Note:
This topic has been translated from a Chinese forum by GPT and might contain errors.
Original topic: 扩容问题
[Test Environment for TiDB] Testing
[TiDB Version] 6.5.1
[Reproduction Path] Adding a PD
[Encountered Problem: Phenomenon and Impact] When executing SCALE-OUT, an error occurs: “error”: “no endpoint available, the last err was: Get "http://192.168.46.101:2379/pd/api/v1/config/replicate\”: dial tcp 192.168.46.101:2379: connect: connection refused
[Resource Configuration]
[Attachments: Screenshots/Logs/Monitoring]
Could you please share the cluster topology and the configuration file for scaling out?

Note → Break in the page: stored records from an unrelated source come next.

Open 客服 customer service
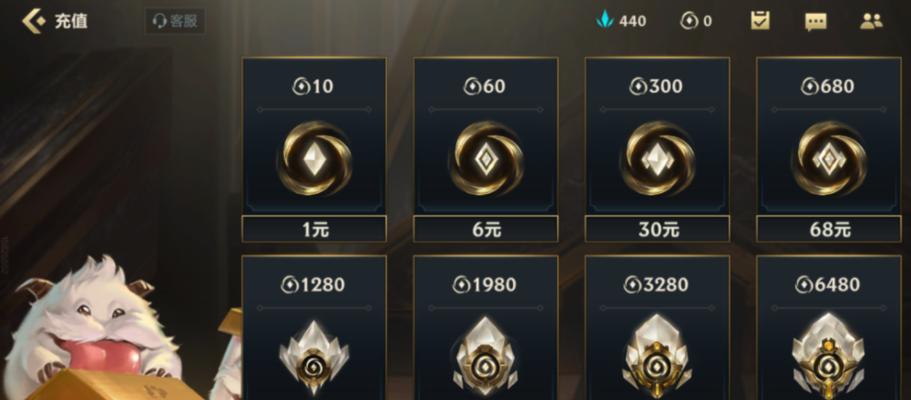This screenshot has height=400, width=911. [x=175, y=22]
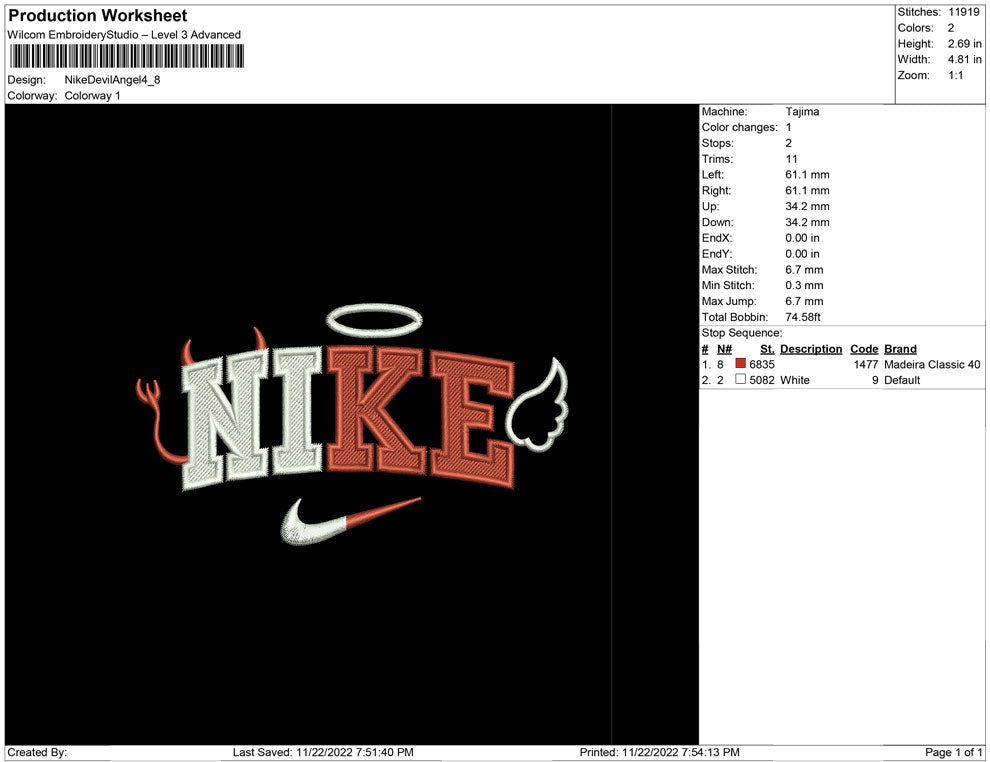Click the devil tail with the trident tip
This screenshot has width=990, height=762.
158,420
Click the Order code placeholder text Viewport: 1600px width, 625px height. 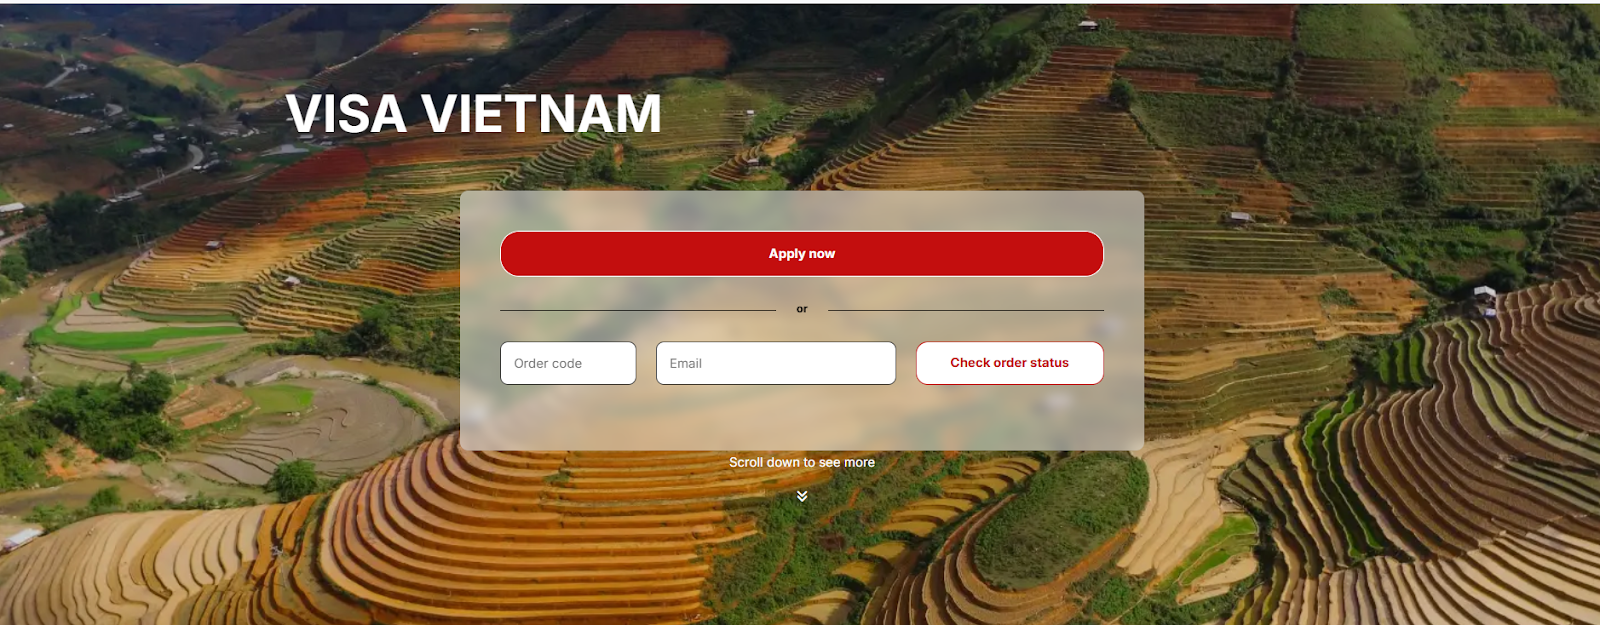click(548, 363)
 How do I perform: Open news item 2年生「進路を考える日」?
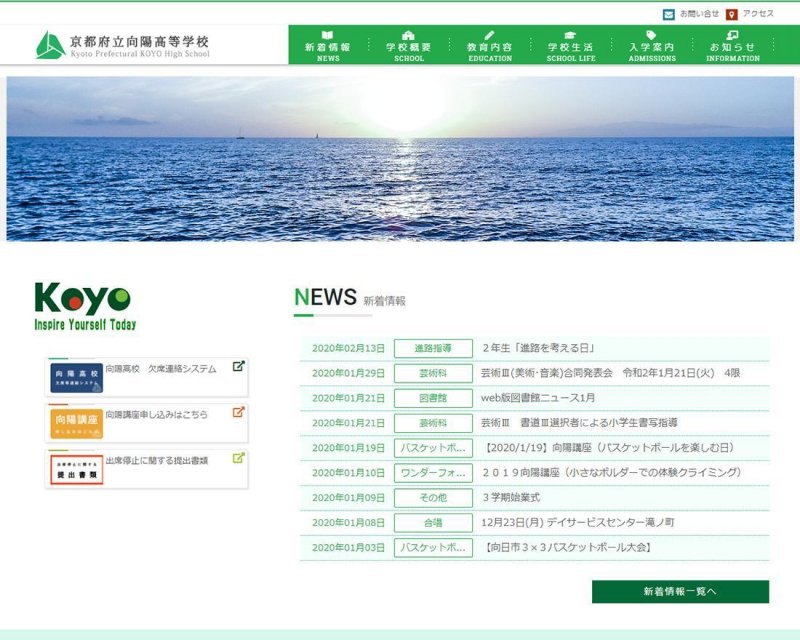pyautogui.click(x=539, y=348)
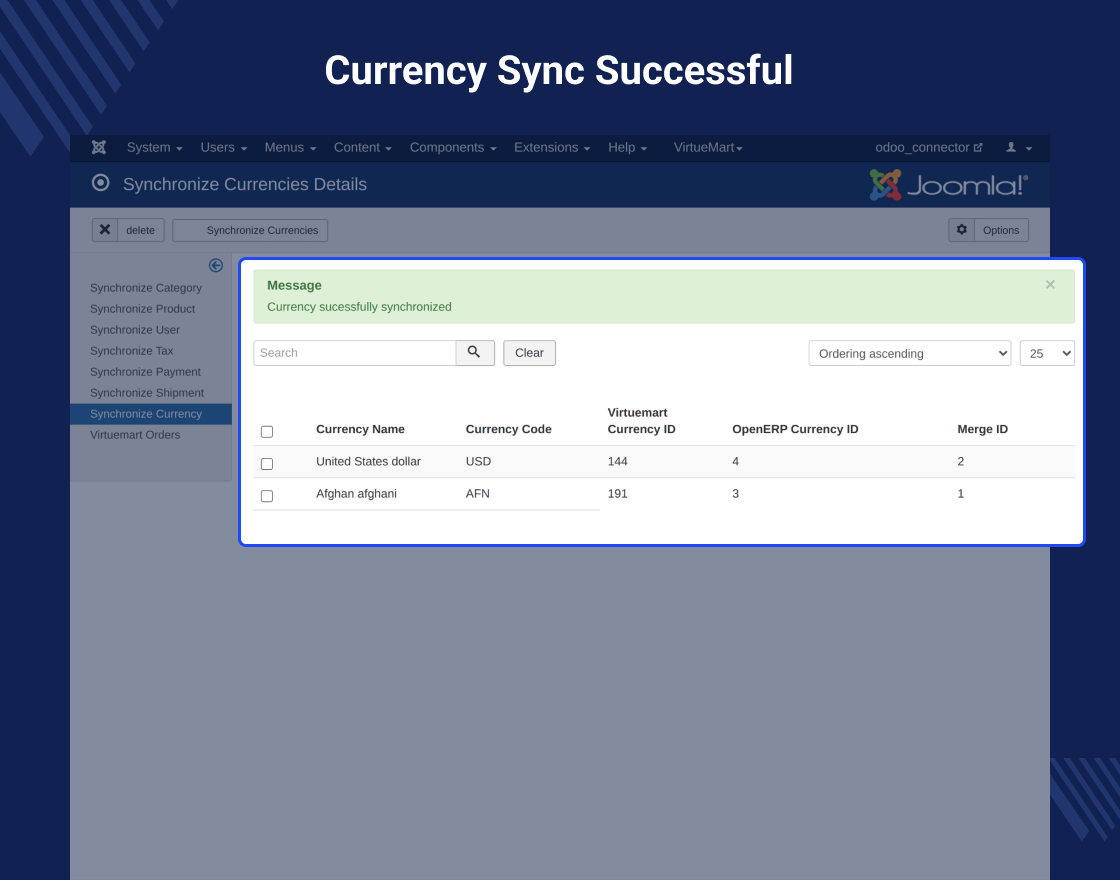Open the VirtueMart menu
The height and width of the screenshot is (880, 1120).
click(708, 147)
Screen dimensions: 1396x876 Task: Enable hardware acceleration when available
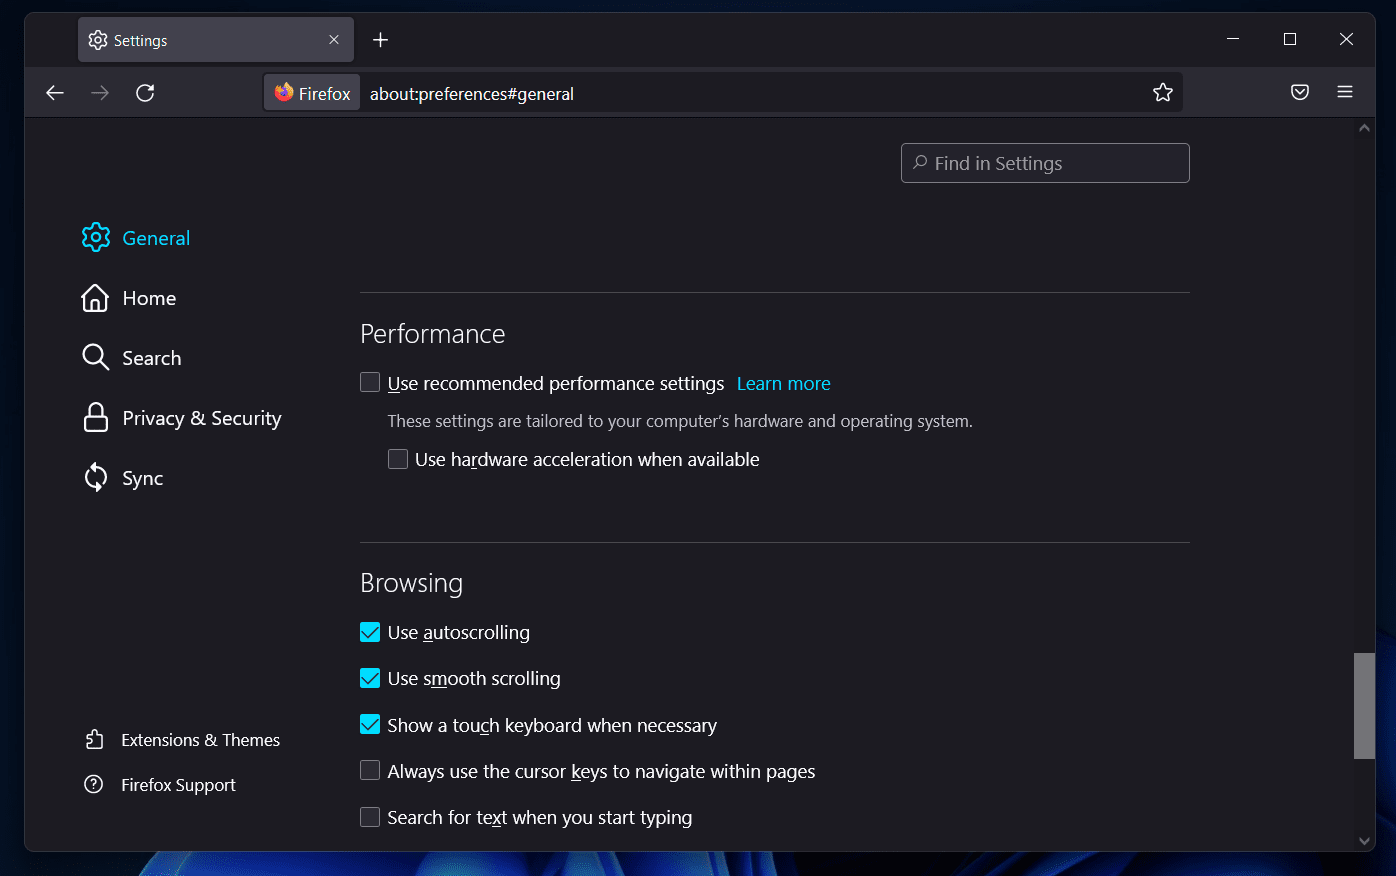(398, 459)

At the beginning, there were 3 PD servers. Yesterday, two of the PD servers failed simultaneously, so we prepared to add another PD server to get the cluster running again.
Does it mean that the cluster is not in an up state now?
It looks like your cluster is in a stopped state, so you can’t scale it. You need to start the cluster first, and then scale the PD nodes.
Currently, there is only one PD left. I have successfully removed the two problematic PDs by performing a SCALE-IN. However, when starting the cluster, the TIKV nodes still try to connect to a PD that no longer exists, so none of the TIKV nodes can start.
When you originally scaled down, the cluster was in a running state, right?
Also, start it first, there’s no way to fix it without starting it.
Expand while keeping one PD online.
Could you please share the error message for us to take a look?
Let’s see if a single PD can start successfully.
The probability is high. Check the PD address specified in the run_tikv.sh file under the deployment directory of TiKV and modify it to the current one. If it still doesn’t work, you might need to use pd-recover for recovery.